Die Spitze der EuroNascar ist mittlerweile derartig dicht zusammengerückt, dass es nur Kleinigkeiten sind, die hier den Unterschied ausmachen. Damit haben vor allem die Zuschauer die beste Ausgangslage für packende Zweikämpfe jenseits von DRS und aerodynamischen Flügelsalat – und das gibt es leider immer weniger in der Welt des Motorsports.
ELITE2 – Ein Belgier dominiert – Stienes Longin auf Titelkurs
Deutlich eindeutiger sieht es in Sachen ELITE2 vor den Playoffs aus. Stienes Longin führt die Tabelle mit 37 Punkten Vorsprung an und konnte 6 Laufsiege von 8 möglichen verbuchen. Selbst ein fehlendes Training in Tours und der Wechsel auf den Boliden von Brass-Racing konnten ihn nicht vom Siegen abhalten.
Wenn Longin die Nerven behält, wird er kaum zu stoppen sein. Trotzdem, ein Ausfall gilt es auch hier zu vermeiden.

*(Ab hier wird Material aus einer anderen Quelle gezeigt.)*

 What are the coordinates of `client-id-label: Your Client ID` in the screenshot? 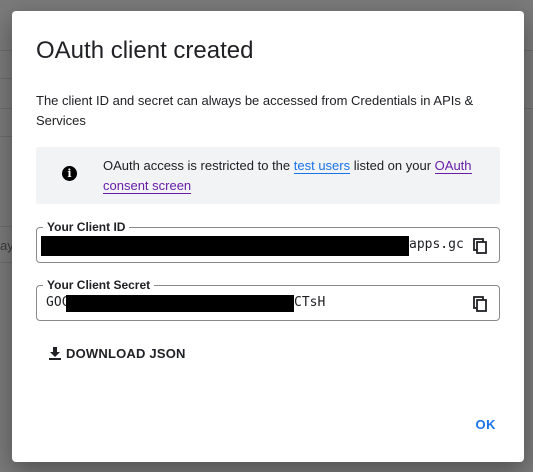 It's located at (86, 227).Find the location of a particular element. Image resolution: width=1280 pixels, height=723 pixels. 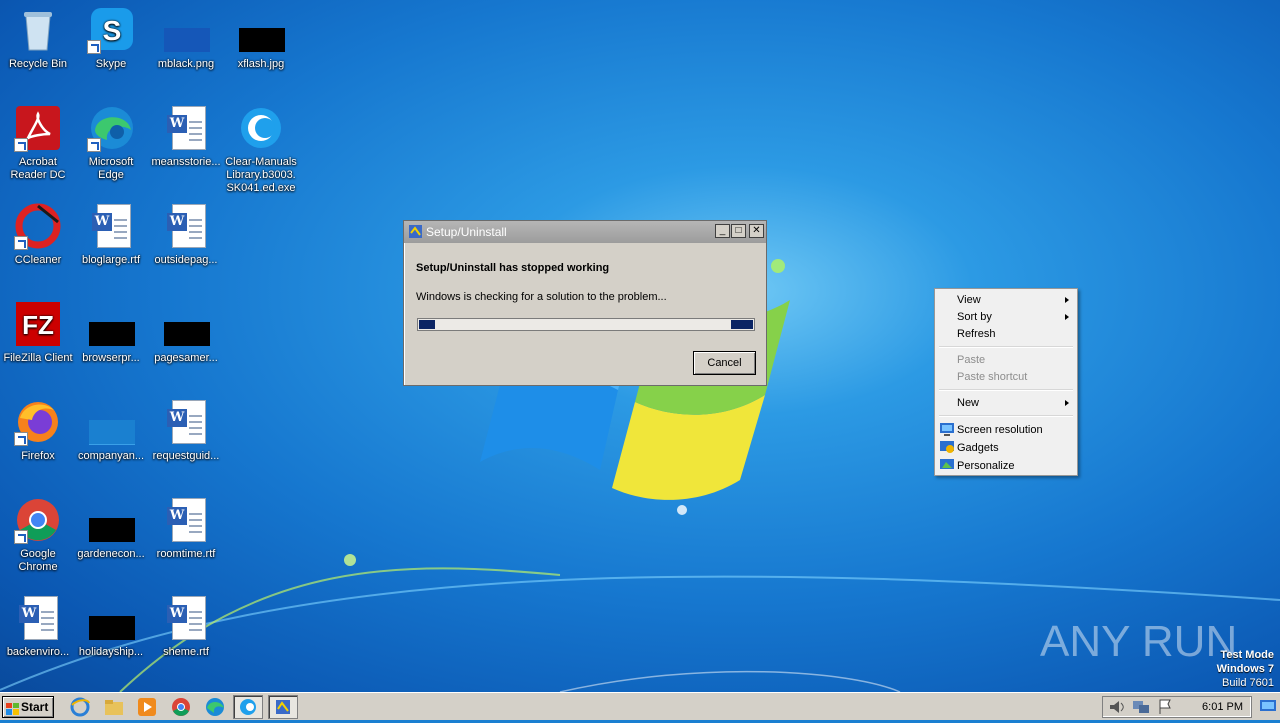

show-desktop-icon is located at coordinates (1268, 706).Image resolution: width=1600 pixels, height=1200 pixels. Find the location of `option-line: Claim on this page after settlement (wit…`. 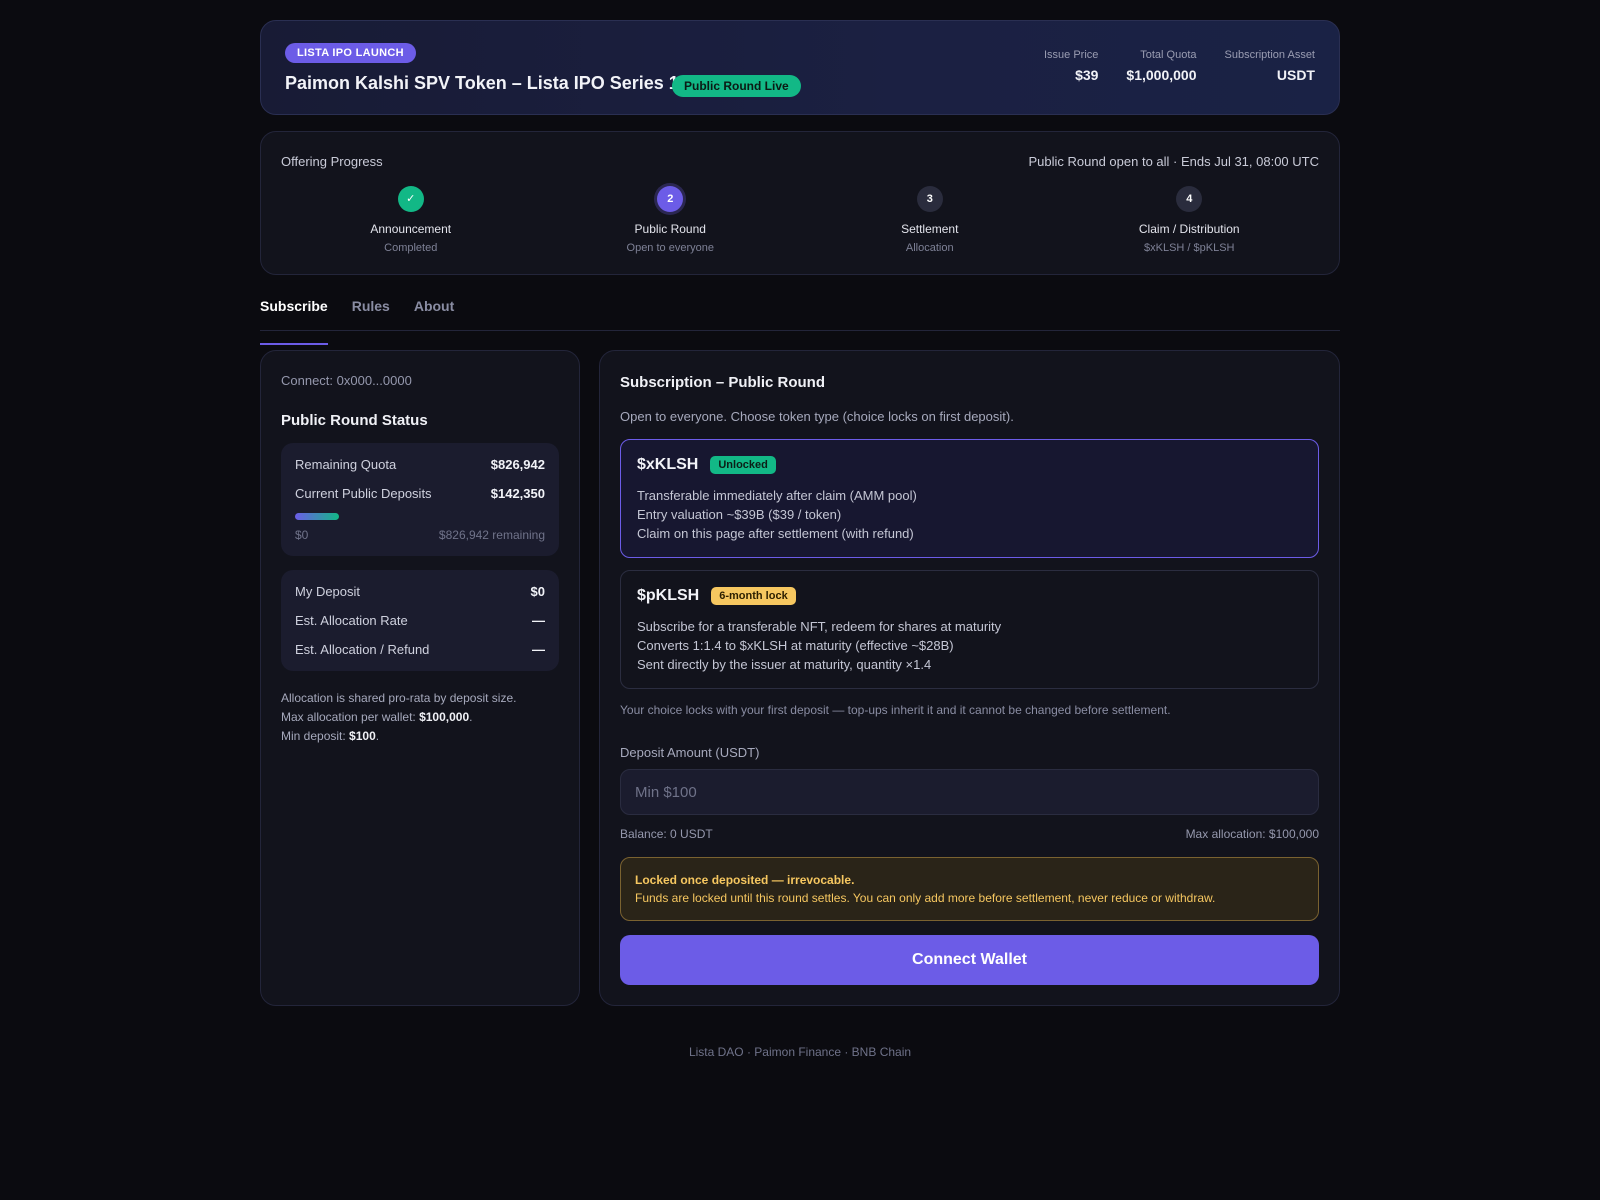

option-line: Claim on this page after settlement (wit… is located at coordinates (776, 534).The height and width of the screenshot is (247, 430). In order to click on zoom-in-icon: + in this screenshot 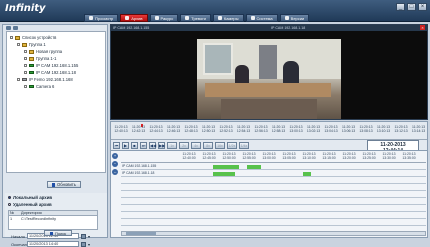, I will do `click(115, 156)`.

Dann käme die Stunde des Spaniers Salvador Tineo Arroyo, der auf Gesamtrang 2 lauert und der Einzige zu sein scheint, der den Speed von Longin in diesem Jahr mitgehen kann.

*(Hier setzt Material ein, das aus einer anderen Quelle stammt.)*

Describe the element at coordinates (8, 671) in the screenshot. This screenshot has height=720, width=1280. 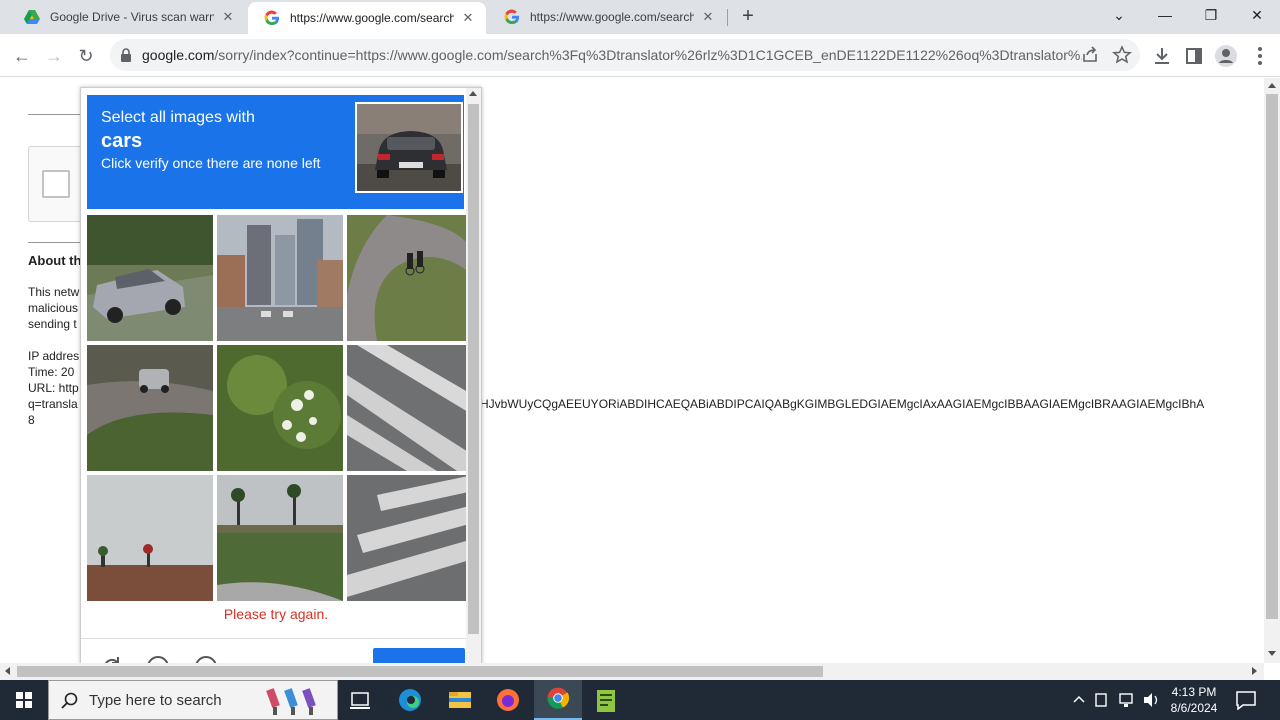
I see `scroll-left-arrow` at that location.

Weitere 11 Punkte dahinter liegt der junge Italiener Riccardo Geltrude, vor Thomas Ferrando, der sicherlich noch Boden gut machen wird. Geltrude seinerseits überzeugt in seinem Debütjahr der Serie auf ganzer Linie und konnte bereits einen Laufsieg feiern.
Eines kommt ihm natürlich zu Gute, er ist in beiden Meisterschaften am Start und hat so natürlich deutlich mehr Zeit auf der Strecke als einige Konkurrenten, wie zum Beispiel unser deutscher Nachwuchsfahrer Justin Kunz. Nach dem verkorksten Wochenende auf dem Raceway Venray ging es für ihn in Brands Hatch und Tours deutlich aufwärts, aktuell liegt er auf dem 14. Rang in der Meisterschaft. Ein Test ist noch geplant vor dem ersten Rennen der Playoffs, Kunz wird sicher noch für Überraschungen sorgen können, die Top 10 sind auf jeden Fall machbar.

Zuwachs und Rückkehrer
Es ist also angerichtet für ein spannendes „Halbfinale“ auf dem Adria Raceway in Italien im September. Nachdem das Feld auf dem Ovalkurs des Tours Speedway etwas dezimiert war, wird es auch wieder voller in der Startaufstellung. Renauer Motorsport ist wieder mit von der Partie, auch DF1 Racing will mit Freddie Hunt wieder ein gutes Resultat einfahren. Und mit dem Team von Ex-Formel 1 Pilot Alex Caffi gesellt sich ein Neueinsteiger dazu, der 2017 dann die komplette Saison absolvieren will. Alle Zutaten für ein Finale furioso und guten Motorsport sind gegeben.